Peritoneal Dialysis (PD)
Patients should evaluate the physical, mental, verbal, and social functions of PD patients before and after ERT, to select appropriate exercise methods, formulate individual exercise prescriptions, and regularly evaluate the effect of exercise therapy. Commonly used assessments in PD patients are activities of daily living, cardiorespiratory endurance, muscular endurance, and quality of life. PD patients can choose to start with low to moderate exercise intensity, 3 times per week, and the exercise intensity is 11 to 13 points on the subjective fatigue perception score. Exercise methods include aerobic exercise, resistance exercise, and aerobic combined resistance exercise. PD patients may choose between a dialysis center-supervised exercise program or home exercise rehabilitation.
Kidney transplant recipient
(1) Exercise method: the exercise of suitable intensity should be selected according to the recipient's state, such as walking, jogging, Tai Chi, gymnastics, long-distance running or mountain climbing, and other exercises of different intensities.
(2) Type of exercise: You can choose to increase physical exercise, exercise to increase limb strength, exercise to increase muscle strength, respiratory muscle training, and exercise to increase endurance intensity.
(3) Exercise time: 1 to 2 times moderate-intensity rehabilitation exercise every day, 10 to 30 minutes per exercise, 3 to 5 minutes of rest in the middle, and aerobic exercise 3 to 5 times a week. The specific situation is adjusted according to the recipient's own state and feeling.

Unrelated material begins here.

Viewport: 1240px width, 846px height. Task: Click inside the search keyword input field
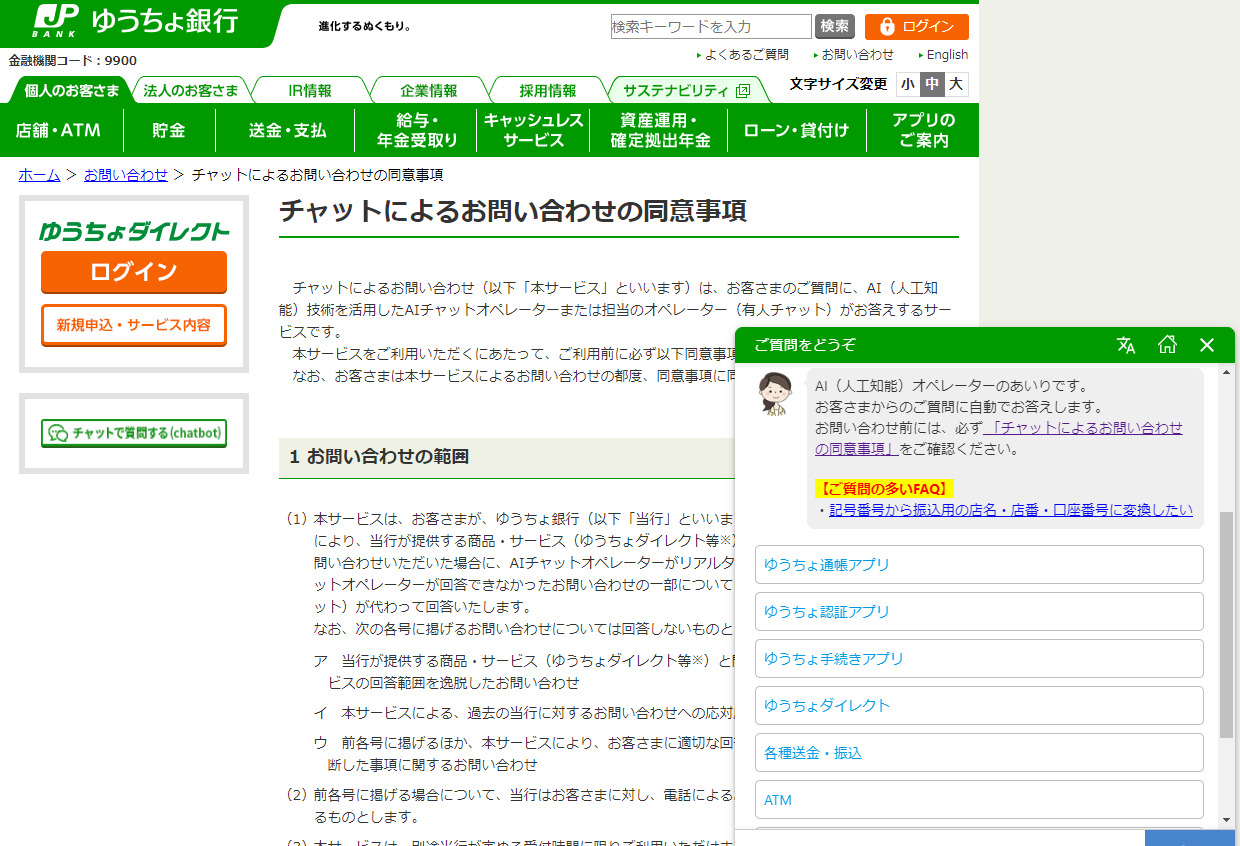pyautogui.click(x=710, y=25)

(4) Effect evaluation: physiological function, physical function, social function, emotional function, psychological function, general health status, etc.
(5) Methods to improve the efficacy of exercise: Rehabilitation exercise therapy must be adhered to for 3 to 6 months to be effective, and the recipients should be encouraged to persevere and persevere in exercising on their own.
ERT Education Program
Good health education can increase patient compliance, improve patient participation enthusiasm, and achieve the effect of rehabilitation treatment. According to different preferences of patients, medical staff can formulate suitable exercise programs, choose favorite sports, and arrange exercise time according to patients' living habits. To ensure the safety and effectiveness of rehabilitation exercise therapy, the amount, time, and frequency of exercise should also be adjusted in time according to the patient's physical condition.

Summary: A large number of studies have confirmed that low-to-moderate-intensity exercise training is beneficial to the control of blood lipids and blood pressure in CKD patients, improves the psychological state, and improves the physiological function, cardiorespiratory endurance, and quality of life of patients. Therefore, clinicians should formulate individualized ERT prescriptions and education plans according to the patient's condition, to delay the progression of CKD, reduce cardiovascular and cerebrovascular complications, and reduce the incidence of end-stage renal disease and death.